[What is being asked]
Write out these lines again without changing anything.

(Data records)
* Start *

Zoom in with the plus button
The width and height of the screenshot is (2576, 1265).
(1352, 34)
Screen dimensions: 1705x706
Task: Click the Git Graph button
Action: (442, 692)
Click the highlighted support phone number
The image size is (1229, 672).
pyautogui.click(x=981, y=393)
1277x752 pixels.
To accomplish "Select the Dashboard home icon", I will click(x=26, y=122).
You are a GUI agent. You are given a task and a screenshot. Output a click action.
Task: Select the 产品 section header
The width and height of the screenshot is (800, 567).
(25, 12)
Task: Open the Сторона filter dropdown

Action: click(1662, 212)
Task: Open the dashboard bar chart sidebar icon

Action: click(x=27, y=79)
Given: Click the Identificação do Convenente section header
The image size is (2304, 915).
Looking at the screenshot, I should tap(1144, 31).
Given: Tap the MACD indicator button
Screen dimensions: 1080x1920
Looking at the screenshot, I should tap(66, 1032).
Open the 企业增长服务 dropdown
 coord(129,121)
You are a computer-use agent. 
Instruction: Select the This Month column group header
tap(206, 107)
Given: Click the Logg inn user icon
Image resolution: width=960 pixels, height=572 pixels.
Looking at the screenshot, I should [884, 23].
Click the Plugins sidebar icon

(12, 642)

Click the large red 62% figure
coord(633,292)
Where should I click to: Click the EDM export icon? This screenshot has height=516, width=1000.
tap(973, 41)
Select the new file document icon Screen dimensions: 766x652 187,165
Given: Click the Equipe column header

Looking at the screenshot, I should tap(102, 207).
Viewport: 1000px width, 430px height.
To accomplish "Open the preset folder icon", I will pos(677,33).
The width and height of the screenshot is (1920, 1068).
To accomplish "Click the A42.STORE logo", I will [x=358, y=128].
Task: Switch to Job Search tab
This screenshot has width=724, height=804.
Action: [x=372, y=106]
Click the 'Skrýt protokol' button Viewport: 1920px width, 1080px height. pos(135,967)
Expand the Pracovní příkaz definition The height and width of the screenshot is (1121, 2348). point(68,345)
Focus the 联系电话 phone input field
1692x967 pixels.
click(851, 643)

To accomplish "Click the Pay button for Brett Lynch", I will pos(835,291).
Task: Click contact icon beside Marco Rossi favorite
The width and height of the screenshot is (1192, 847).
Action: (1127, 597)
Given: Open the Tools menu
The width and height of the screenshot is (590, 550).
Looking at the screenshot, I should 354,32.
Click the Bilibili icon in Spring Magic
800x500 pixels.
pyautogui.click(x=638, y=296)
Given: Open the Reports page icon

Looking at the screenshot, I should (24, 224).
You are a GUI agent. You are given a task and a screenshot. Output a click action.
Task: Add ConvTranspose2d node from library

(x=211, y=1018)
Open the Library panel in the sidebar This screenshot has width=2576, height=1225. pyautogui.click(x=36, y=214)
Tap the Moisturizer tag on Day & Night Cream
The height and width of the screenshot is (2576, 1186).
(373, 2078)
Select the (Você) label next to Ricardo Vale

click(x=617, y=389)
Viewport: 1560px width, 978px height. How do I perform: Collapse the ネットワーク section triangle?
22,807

* End *

[Task result]
Zoom in with the plus button
The width and height of the screenshot is (2576, 1265).
(1352, 34)
Screen dimensions: 1705x706
Task: Click the Git Graph button
Action: (442, 692)
Click the highlighted support phone number
The image size is (1229, 672).
pyautogui.click(x=981, y=393)
1277x752 pixels.
To accomplish "Select the Dashboard home icon", I will click(x=26, y=122).
You are a GUI agent. You are given a task and a screenshot. Output a click action.
Task: Select the 产品 section header
The width and height of the screenshot is (800, 567).
(25, 12)
Task: Open the Сторона filter dropdown

Action: click(1662, 212)
Task: Open the dashboard bar chart sidebar icon

Action: click(x=27, y=79)
Given: Click the Identificação do Convenente section header
The image size is (2304, 915).
Looking at the screenshot, I should tap(1144, 31).
Given: Tap the MACD indicator button
Screen dimensions: 1080x1920
Looking at the screenshot, I should tap(66, 1032).
Open the 企业增长服务 dropdown
 coord(129,121)
You are a computer-use agent. 
Instruction: Select the This Month column group header
tap(206, 107)
Given: Click the Logg inn user icon
Image resolution: width=960 pixels, height=572 pixels.
Looking at the screenshot, I should [884, 23].
Click the Plugins sidebar icon

(12, 642)

Click the large red 62% figure
coord(633,292)
Where should I click to: Click the EDM export icon? This screenshot has height=516, width=1000.
tap(973, 41)
Select the new file document icon Screen dimensions: 766x652 187,165
Given: Click the Equipe column header

Looking at the screenshot, I should tap(102, 207).
Viewport: 1000px width, 430px height.
To accomplish "Open the preset folder icon", I will pos(677,33).
The width and height of the screenshot is (1920, 1068).
To accomplish "Click the A42.STORE logo", I will [x=358, y=128].
Task: Switch to Job Search tab
This screenshot has width=724, height=804.
Action: [x=372, y=106]
Click the 'Skrýt protokol' button Viewport: 1920px width, 1080px height. pos(135,967)
Expand the Pracovní příkaz definition The height and width of the screenshot is (1121, 2348). point(68,345)
Focus the 联系电话 phone input field
1692x967 pixels.
click(851, 643)

To accomplish "Click the Pay button for Brett Lynch", I will pos(835,291).
Task: Click contact icon beside Marco Rossi favorite
The width and height of the screenshot is (1192, 847).
Action: (1127, 597)
Given: Open the Tools menu
The width and height of the screenshot is (590, 550).
Looking at the screenshot, I should 354,32.
Click the Bilibili icon in Spring Magic
800x500 pixels.
pyautogui.click(x=638, y=296)
Given: Open the Reports page icon

Looking at the screenshot, I should (24, 224).
You are a GUI agent. You are given a task and a screenshot. Output a click action.
Task: Add ConvTranspose2d node from library

(x=211, y=1018)
Open the Library panel in the sidebar This screenshot has width=2576, height=1225. pyautogui.click(x=36, y=214)
Tap the Moisturizer tag on Day & Night Cream
The height and width of the screenshot is (2576, 1186).
(373, 2078)
Select the (Você) label next to Ricardo Vale

click(x=617, y=389)
Viewport: 1560px width, 978px height. How do I perform: Collapse the ネットワーク section triangle?
22,807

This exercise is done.